Someone asked me today what I thought of the Anthony Weiner story that has played out in all its tawdry glory for the last week. I told them I was filled with a sense of disappointment. It’s the same feeling I had when Elliot Spitzer’s fling with a hooker took him down, or when Bill Clinton’s presidency imploded over the Monica Lewinsky affair.
The root of my disappointment was that I admired these guys as much for their ideas as their tenacity. Weiner was the latest in a string of liberal* politicians who stood for positive change and against the drumbeat of backwards-thought that has kept American politics in a quagmire for years. I was not alone in viewing Weiner that way; he had plenty of supporters, and would likely have become the next Mayor of New York if he hadn’t allowed his sexual obsessions to overwhelm his sense of Things You Shouldn’t Do.
*I prefer that to “progressive,” a word adopted after the perfectly-good “liberal” was abandoned in the face of years of denigration by right-wing extremists.
Liberals aren’t the only ones to get caught in sex scandals. The GOP has had its share, from David Vitter to John Ensign to Mark Sanford. I wonder if those on the right feel the same disappointment when their conservative icons become entangled in similar scandals.
The difference is the hypocrisy of “family-values” conservatives letting their “genital values” run wild. They’re the ones constantly screaming for “less government,” except when they feel it’s their job to play Morality Police, scolding you and passing laws regarding how you live your private life, while they live an alternate reality life that is even more secret.

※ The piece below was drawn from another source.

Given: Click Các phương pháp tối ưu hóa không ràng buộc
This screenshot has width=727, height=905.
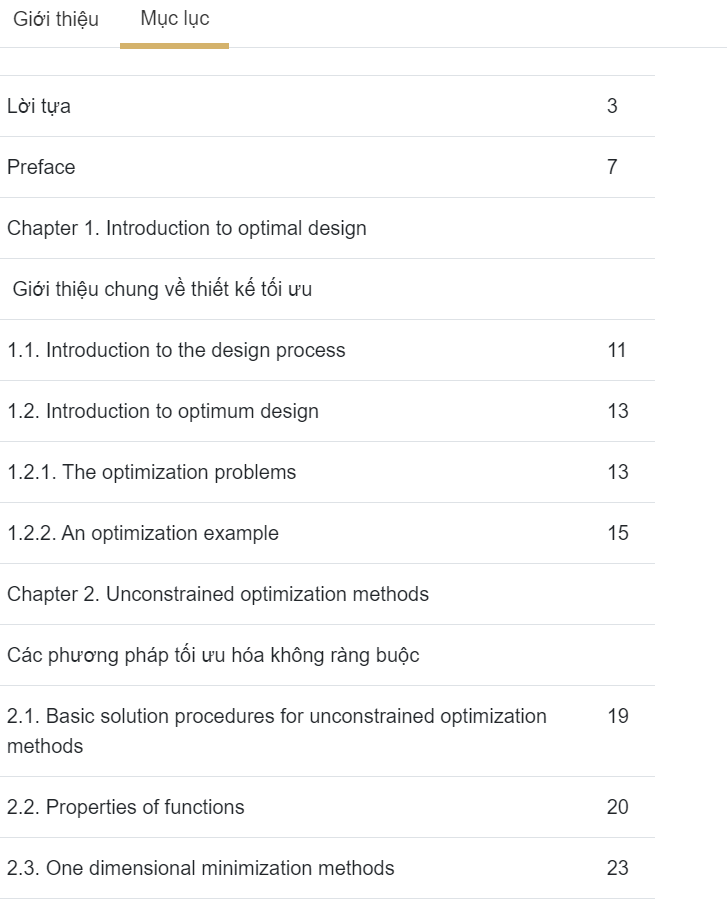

Regardless of party, the smugly righteous loyalists will always place blame on the media for trying to destroy the man they support, as if covering the dalliances of the powerful was based on political agenda. News outlets don’t care which side of the aisle the pol is from, as long as there’s video or audio or text that can be replayed over and over and over again. And new details will always come to the fore, extending the news window and increasing the embarrassment that could have been avoided by: 1) telling the truth, and 2) not being a putz in the first place.
Critics accused Weiner of behavior unbecoming a Congressman, a standard that was already pretty low. What he did was worse than that – it was behavior unbecoming an adult human. But, as with all the others, what made it more reprehensible was his attempt to cover it up with a series of denials so lame a child could see through them. In this digital age, why does anyone ever think that will work, that the truth won’t eventually come out?
Back to my disappointment. Perhaps that’s the wrong word, because I can’t name many politicians I truly respect. Senator Bernie Sanders might be the exception. But when a liberal who’s an effective speaker, who is both compassionate and passionate about the issues, who is willing to take to the floor of Congress and challenge the ignorance of the other side, when he (or she) falls off the political pedestal, I grieve a little bit for what could have been.